David Geaney

Personal information
- Native name: Daithí Ó Geibheannaigh (Irish)
- Born: 1985 (age 40–41) County Kerry, Ireland
- Height: 6 ft 2 in (188 cm)

Sport
- Sport: Gaelic football
- Position: Half/Full Forward

Clubs
- Years: Club
- 2002-2012 2013-2015 2015-: An Daingean St Peters Dunboyne An Daingean

Inter-county
- Years: County / Apps (scores)
- 2011 - 2012: Kerry / 1 (0-01)

Inter-county titles
- Munster titles: 1
- All-Irelands: 0
- NFL: 0
- All Stars: 0

= David Geaney (Kerry Gaelic footballer, born 1985) =

Kerry Gaelic footballer

David Geaney (born 1985 in County Kerry) is an Irish Gaelic footballer, formerly playing for Kerry and An Daingean and playing for St Peters Dunboyne since 2013.

==Playing career==

===Schools===
Geaney first became known while playing with Dingle CBS.

===Club===
At club level, he helped Dingle win the Intermediate county title with a win over West Kerry rivals Annascaul. He played in the Kerry Senior Football Championship, where Dingle lost to Dr Crokes in the final in 2012. He later joined Meath, playing for St Peters, Dunboyne.

===Underage===
In 2003, he was part of the Kerry minor team. That seasons Munster Minor Football Championship had a round-robin phase and Geaney played in the first three games against Tipperary scoring 0-03, Limerick scoring 1-01 and Waterford scoring 0-02. He returned for the semi-final with Clare where he scored 0-04. Kerry faced Cork in the final where he scored 0–02 to pick up a Munster medal. He failed to score as Kerry overcame Mayo in the All-Ireland quarter-final. He was limited to a single point as Kerry lost out to Laois in the All-Ireland semi-final.
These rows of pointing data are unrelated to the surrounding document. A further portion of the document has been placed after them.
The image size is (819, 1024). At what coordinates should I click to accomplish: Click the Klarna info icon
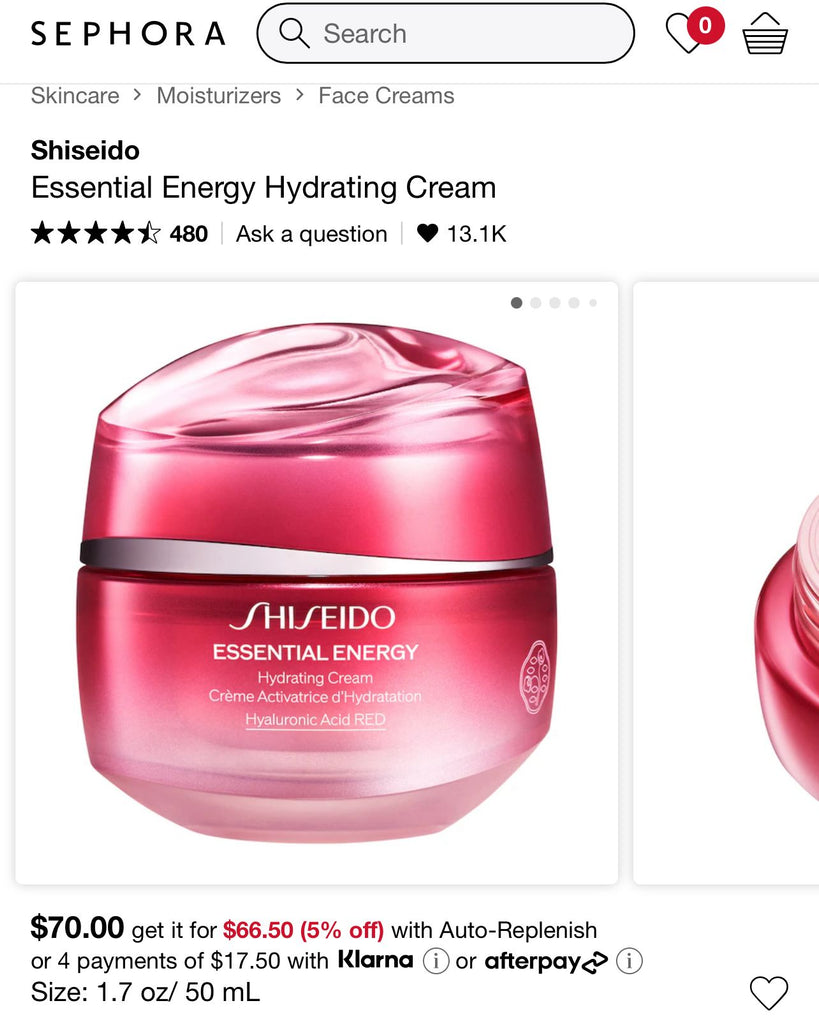436,961
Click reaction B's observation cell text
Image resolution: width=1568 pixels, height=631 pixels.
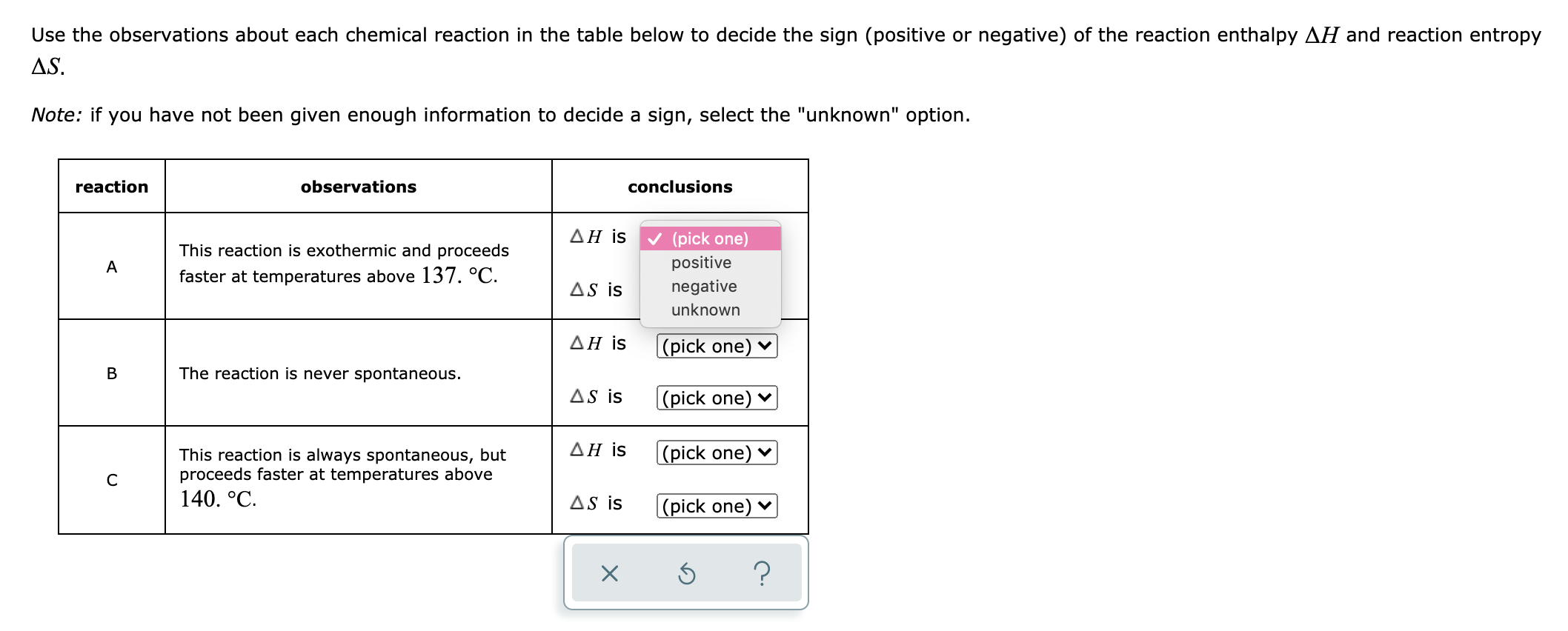point(320,373)
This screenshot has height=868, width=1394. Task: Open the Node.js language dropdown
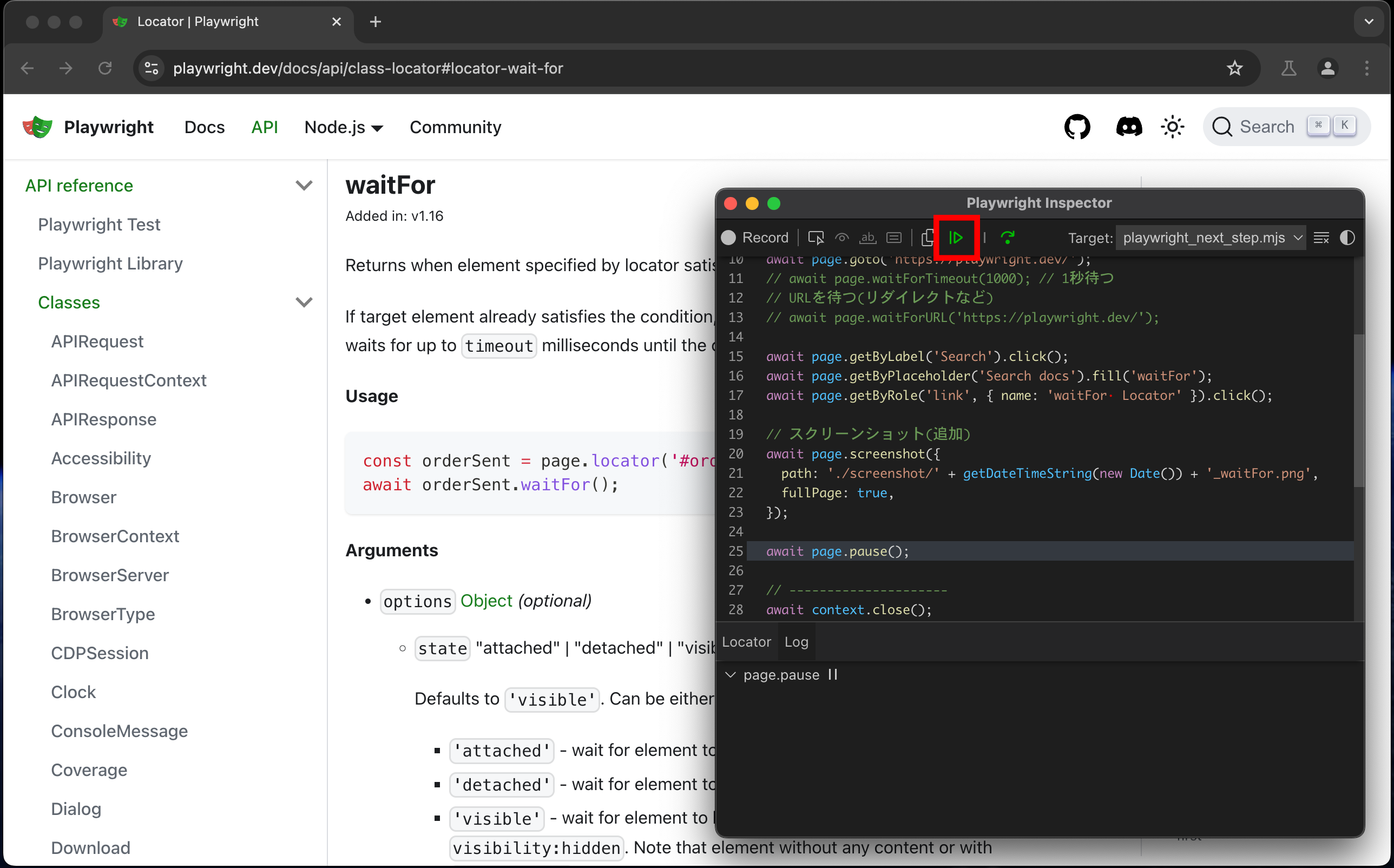click(x=343, y=127)
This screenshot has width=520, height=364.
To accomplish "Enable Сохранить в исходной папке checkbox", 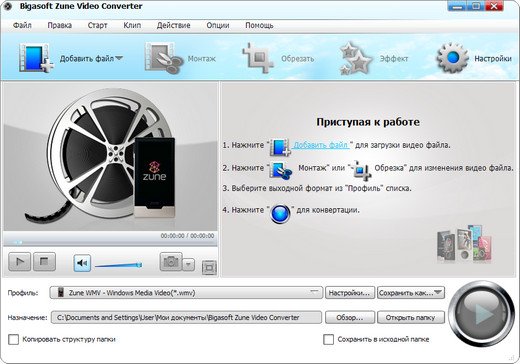I will (x=328, y=340).
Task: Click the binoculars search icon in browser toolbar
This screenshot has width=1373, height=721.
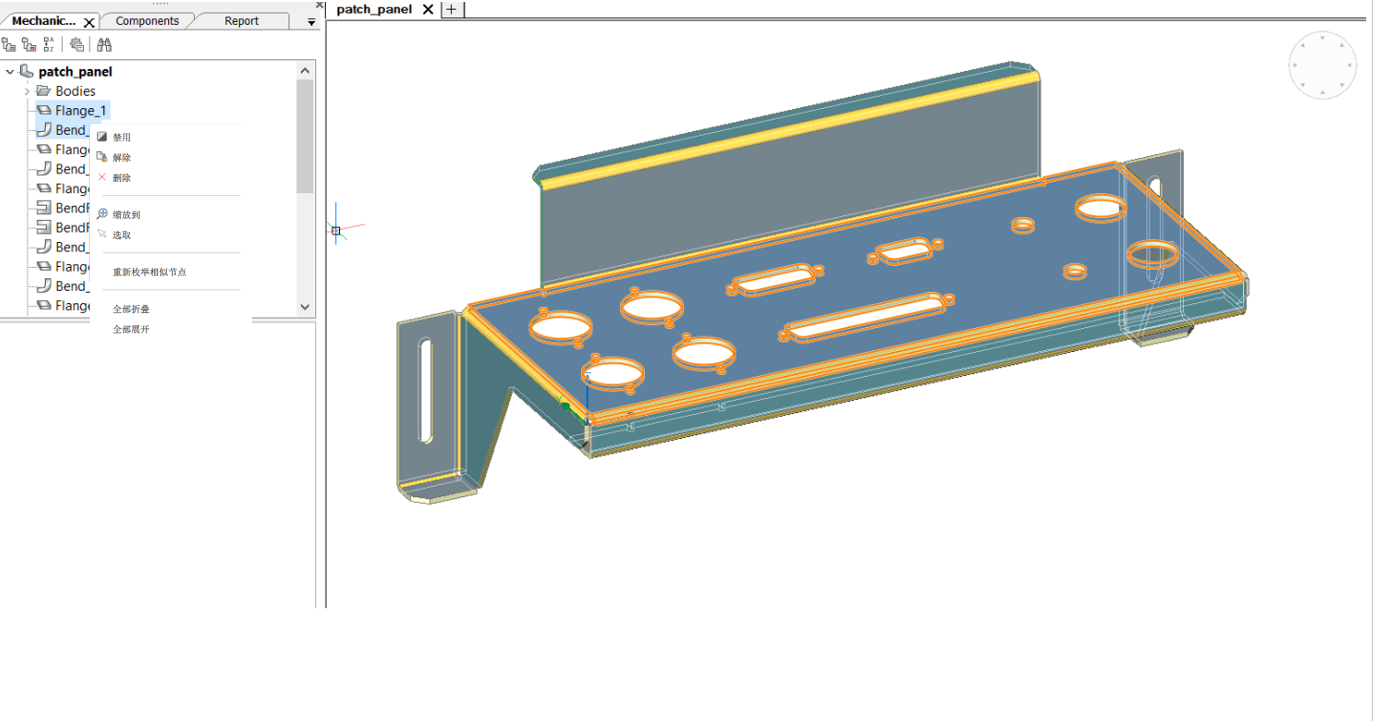Action: 104,45

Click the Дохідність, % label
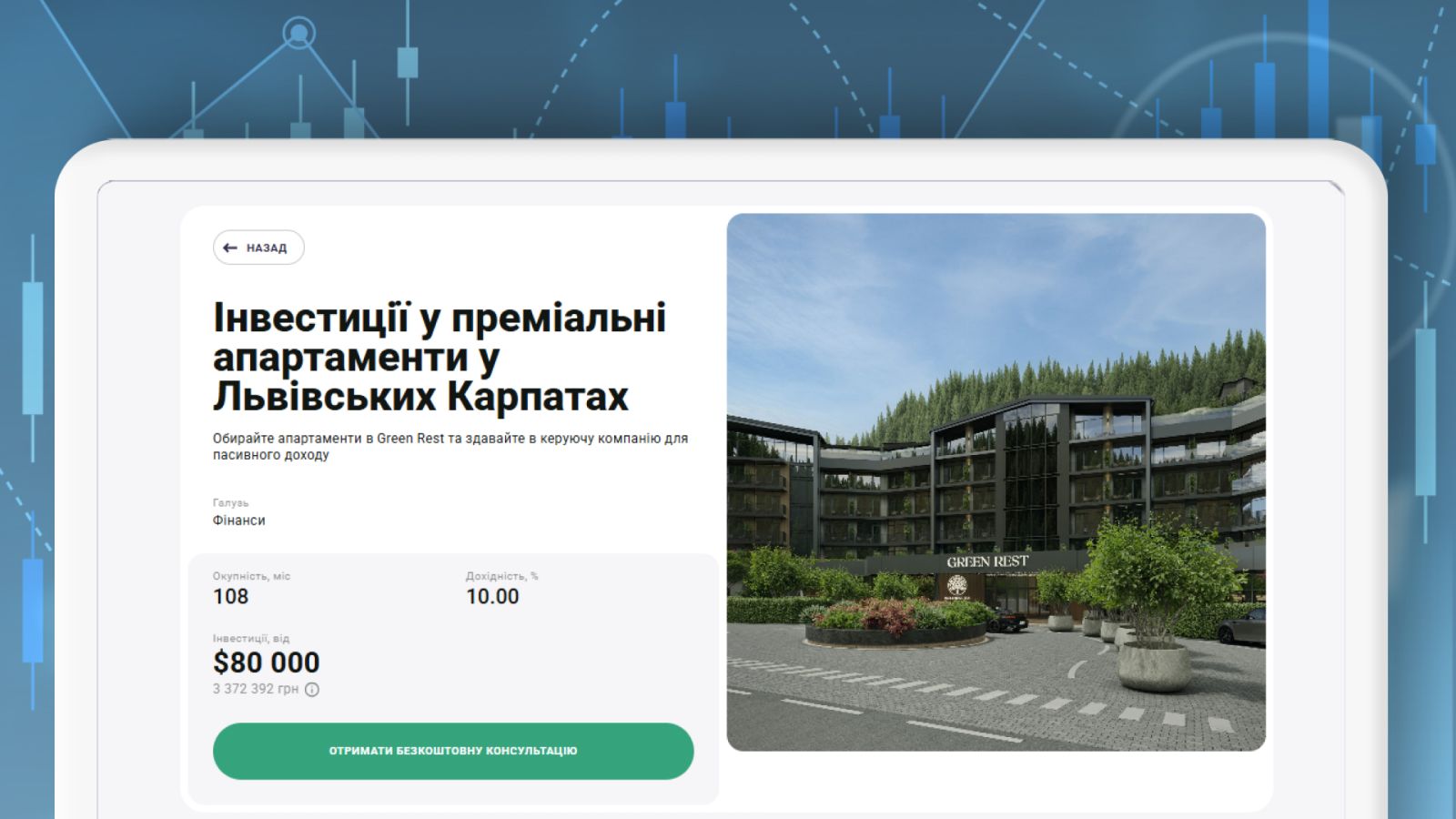pyautogui.click(x=501, y=576)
He later moved on to the Under 21 team as a panel member but had little success as Kerry lost out to Cork in both 2005 and 2006.

===Junior===

He was part of the county Junior side in 2005. His first appearance was in the semi-final win over Limerick where he scored a point. He also appeared in the subsequent Munster final loss to Cork.

===Senior===

After a number of years away from intercounty football, he became part of the Kerry panel in 2011. He was part of the team that won the pre-season McGrath Cup after overcoming Clare in the final.

He made his first league appearance with 4 points against All-Ireland champions Cork, and went on to play 4 more games. He later made his championship debut against Limerick in the Munster semi-final. He played no part for the rest of the championship< including the All-Ireland final loss to Dublin.

He played in the 2012 McGrath Cup but left the panel before the start of the league.